▸ **SUPPLIED TEXT**:
In 1978, Hay met Ron Strykert and they formed an acoustic duo. In 1979, Hay and Strykert added Jerry Speiser and Greg Ham and started composing songs for what would become Men at Work.

The band released their debut studio album, Business as Usual, in 1981, which was followed by Cargo (1983) and Two Hearts (1985) before breaking up in January 1986.

In 1986, Hay joined as guest vocalist with the Incredible Penguins for a cover of "Happy Xmas (War Is Over)", a charity project for research on little penguins, which peaked at No. 10 on the Australian Kent Music Report in December 1985.

===1987–1993: Solo career beginnings===
Following the break-up of Men at Work in 1986, Hay released his debut single "Hold Me" in January 1987. The song peaked at number 40 on the Kent Music Report. His debut studio album, Looking for Jack was released in January 1987 and peaked at number 58.

Hay relocated to Los Angeles in 1989. He settled in the Topanga region of the city and has resided in the United States since. In January 2016, he became a US citizen.

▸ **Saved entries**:
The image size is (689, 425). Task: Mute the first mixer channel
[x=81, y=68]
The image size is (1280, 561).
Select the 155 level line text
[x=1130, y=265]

▸ **WHAT YOU NEED TO DO**:
- a) According to the Hay career passage, what was the purpose of the cover of "Happy Xmas (War Is Over)" that Hay recorded with the Incredible Penguins? Answer in one to three sentences.
- b) Go on with the Hay career passage, starting right after its last sentence.

▸ **ANSWERS IN ORDER**:
- a) The cover was a charity project for research on little penguins.

- b)
In March 1990, Hay released "Into My Life", the lead single from his second studio album, Wayfaring Sons, which was released in April 1990. Neither single nor album reached the ARIA top 100. The album was credited to the Colin Hay Band, which consisted of Gerry Hale, Paul Gadsby and Robert Dillon.

In 1992, Hay released the acoustic album Peaks & Valleys. The album featured Hay's sister, Carol on vocals.

===1994–2004: ARIA Hall of Fame and Lazy Eye Records===
At the ARIA Music Awards of 1994, Hay was inducted into the ARIA Hall of Fame as a member of Men at Work.

In 1994, Hay established his own recording label, Lazy Eye Records, and released his fourth studio album, Topanga.

In 1996, Hay reunited with Men at Work and toured South America, which led to the live Men at Work album, Brazil.

In October 1998, Hay released his fifth studio album, Transcendental Highway and in 1999 recorded and released the song "Misty Bay" with his girlfriend, Cecilia Noël.

On 1 October 2000, Hay performed with Men at Work at the 2000 Summer Olympics closing ceremony. In 2001, Hay released his sixth studio album, Going Somewhere.

In 2002, Hay released his seventh studio album Company of Strangers and the video album Live at the Continental recorded in 2000.

In July 2003, Hay released his eighth studio album, Man @ Work, re-recording some Men at Work hits and his solo songs, including a reimagined version of "Down Under" recorded with Hay's wife, Cecilia Noël, described as "more carnivale than outback". Hay toured North America with former Beatle Ringo Starr, as a member of his Ringo Starr & His All-Starr Band.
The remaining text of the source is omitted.